*Study text*.
....
One thing Condor did have was an entertainment system with a good selection of movies. Unless you are a monk, good at meditation, you do need that, to pass 10 hours of sitting. I watched a fair few. One of these was the newly topical "Conclave", which I found much inferior to the much older "The Shoes of the Fisherman". However the plot twist that both movies share is the election as Pope of a newly arrived total outsider, who will shake up the old order. Maybe this partly became reality with the election of Leo XIV less than two weeks ago.
Another one was the latest bio pic of Bob Dylan, "A Complete Unknown". This had amazingly good renditions of Bob's 1961-65 songs and good portrayals of the characters.
One that Dodie re-watched was "Driving Miss Daisy", a heartwarming but ultimately sad 1989 brilliant performance by Jessica Tandy, Morgan Freeman, and Dan Ackroyd.
In Vancouver, it was a bit disconcerting to be greeted by the now standard passport reading machines, with no human to either say "Welcome Home" or to sadly not say "Welcome Home". And something that we, I suppose, should now be grateful for, being in Canada, no one also seemed to care how long we had been gone, where we had been, and if we were bringing anything back. We just strolled out into the streets of our wonderful country.
Being more of less locals at the Vancouver airport, we sleep walked onto the Skytrain, to the Bridgeport interchange, and onto the 620 bus to the ferry. As seniors we expected to go on the ferry for free, but we were surprised to be informed that this was BC Day, a statutory holiday that meant we would have to pay $40. Oh well.
....
*Provided data*.

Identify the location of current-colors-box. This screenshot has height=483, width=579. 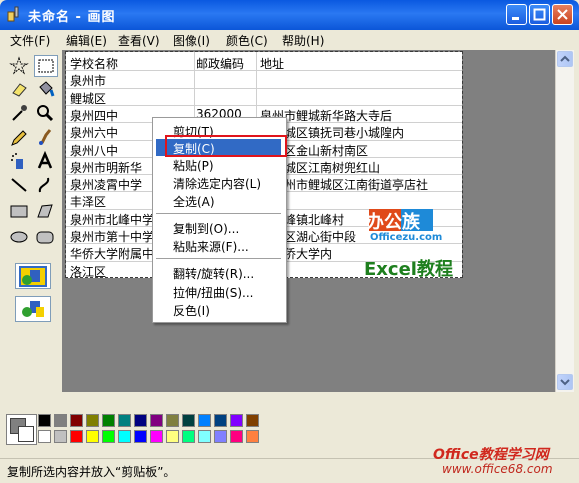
....
*Request 1*.
In the travel account, what fare did the travelers have to pay for the ferry, and why?
*Request 2*.
List every film title mentioned in the travel account.

*Result 1*.
They paid $40 because it was BC Day, a statutory holiday, so the senior free ride did not apply.

*Result 2*.
- Conclave
- The Shoes of the Fisherman
- A Complete Unknown
- Driving Miss Daisy